Ethiopia is also known as “The Land of Origins”, and is believed to be the origin of humankind. It’s definitely the origin of the Blue Nile, the longest river in the world.
Around 123.4 million people live in Ethiopia in the Horn of Africa, one of the most unstable regions in the world, which is often hit by natural disasters. When 80% of people live off small-scale farms, droughts have a devastating effect on the lives of millions of families. The situation was worst in the regions affected by conflict.
SOS Children’s Villages has been supporting children and young people without parental care, or at risk of losing it, in Ethiopia since 1974.
Climate change and conflict have affected all areas of Ethiopia. As a result, the number of children (especially those under the age of 5) who are malnourished is increasing in all areas of the country.

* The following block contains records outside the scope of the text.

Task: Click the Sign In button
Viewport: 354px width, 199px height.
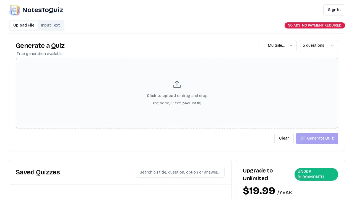Action: coord(334,10)
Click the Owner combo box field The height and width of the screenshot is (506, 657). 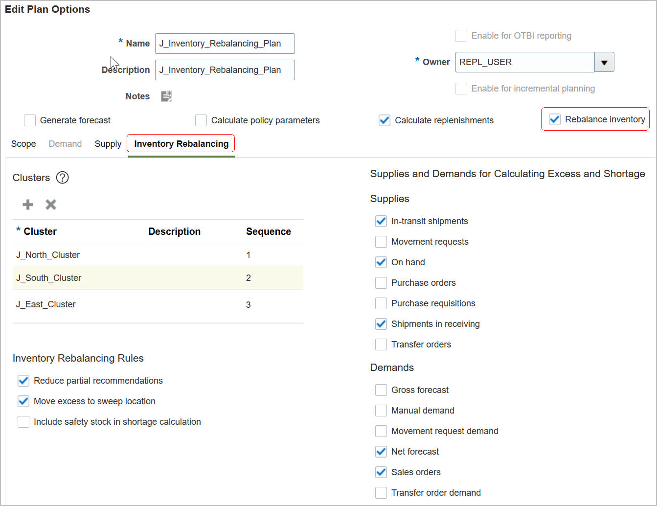click(524, 63)
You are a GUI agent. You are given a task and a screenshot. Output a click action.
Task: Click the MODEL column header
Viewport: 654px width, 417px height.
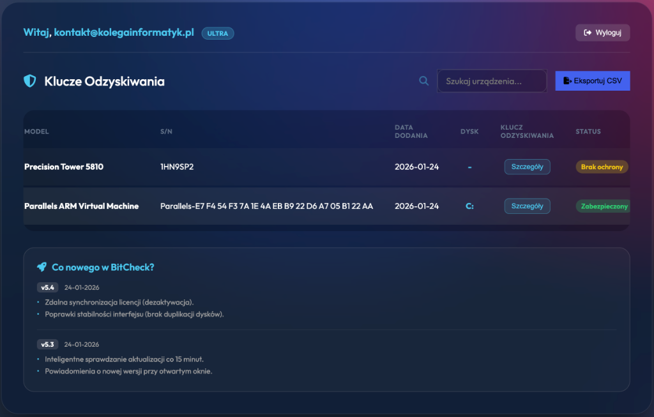tap(36, 132)
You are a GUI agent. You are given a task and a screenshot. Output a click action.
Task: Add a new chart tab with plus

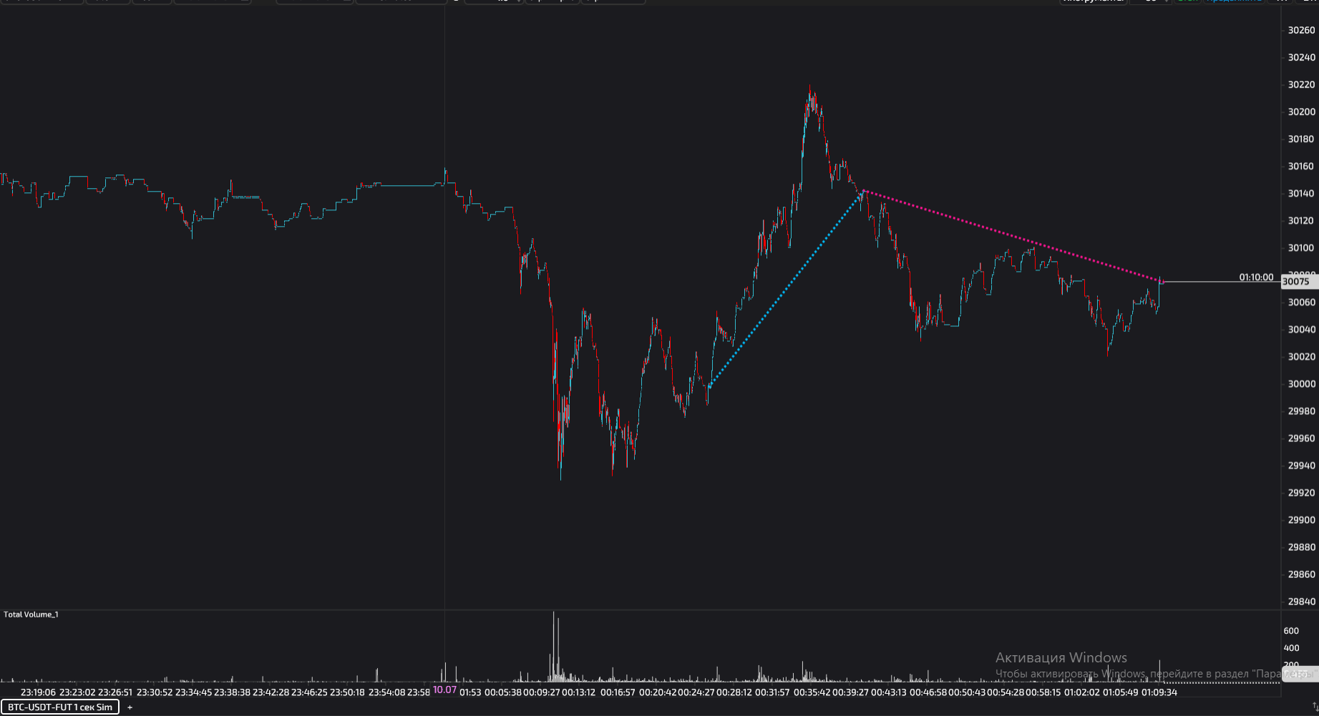(x=130, y=707)
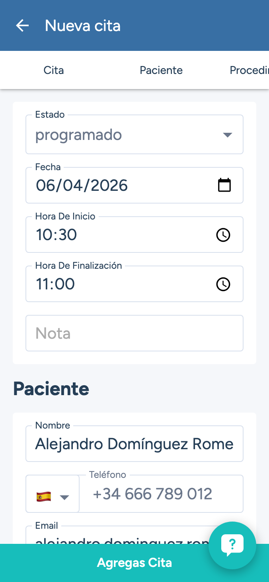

The number of people affected by the lack of sufficient and nourishing food change from one region to another, but according to the World Food Programme, 20.4 million people are in need of food assistance across the country.
More and more children are starting primary school in Ethiopia, but getting children to stay in school remains a problem. Only 47% of children finish primary school in the country. And just 27% of young people between the ages of 15 and 18 attend secondary school.

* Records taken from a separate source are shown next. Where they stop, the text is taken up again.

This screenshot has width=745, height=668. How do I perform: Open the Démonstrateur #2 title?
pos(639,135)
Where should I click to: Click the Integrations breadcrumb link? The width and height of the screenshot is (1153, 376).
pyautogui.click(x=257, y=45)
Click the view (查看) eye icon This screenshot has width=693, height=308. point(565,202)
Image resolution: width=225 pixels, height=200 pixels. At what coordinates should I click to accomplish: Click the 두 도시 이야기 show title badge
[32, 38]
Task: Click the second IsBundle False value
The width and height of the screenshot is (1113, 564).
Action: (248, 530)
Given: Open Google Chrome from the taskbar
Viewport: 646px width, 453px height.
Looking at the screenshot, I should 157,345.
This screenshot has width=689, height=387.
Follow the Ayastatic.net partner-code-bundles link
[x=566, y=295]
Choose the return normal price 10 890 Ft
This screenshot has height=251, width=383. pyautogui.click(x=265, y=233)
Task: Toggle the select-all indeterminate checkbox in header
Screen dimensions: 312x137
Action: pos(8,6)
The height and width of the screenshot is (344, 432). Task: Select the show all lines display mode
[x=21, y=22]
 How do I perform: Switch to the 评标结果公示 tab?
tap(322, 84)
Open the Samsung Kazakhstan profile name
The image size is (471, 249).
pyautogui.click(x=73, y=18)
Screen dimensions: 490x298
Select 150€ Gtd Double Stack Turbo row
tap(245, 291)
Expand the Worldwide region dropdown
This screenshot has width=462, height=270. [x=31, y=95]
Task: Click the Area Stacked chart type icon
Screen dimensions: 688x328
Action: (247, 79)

Girls are more likely to drop out of school than boys are, often due to a getting married early. 40% of young women are married before they turn 18 years of age.
Conflicts and prolonged natural disasters such as prolonged droughts, famine, and locust infestations take their toll on families. Around 4.5 million people have been forced to leave their homes and start their lives again somewhere else.
A grand total of over 29.7 million people are in need of humanitarian assistance. 12.5 million of these are children. Children’s well-being is at risk due to the lack of food and clean drinking water. In such cases, children and adults are at risk of diseases such as cholera.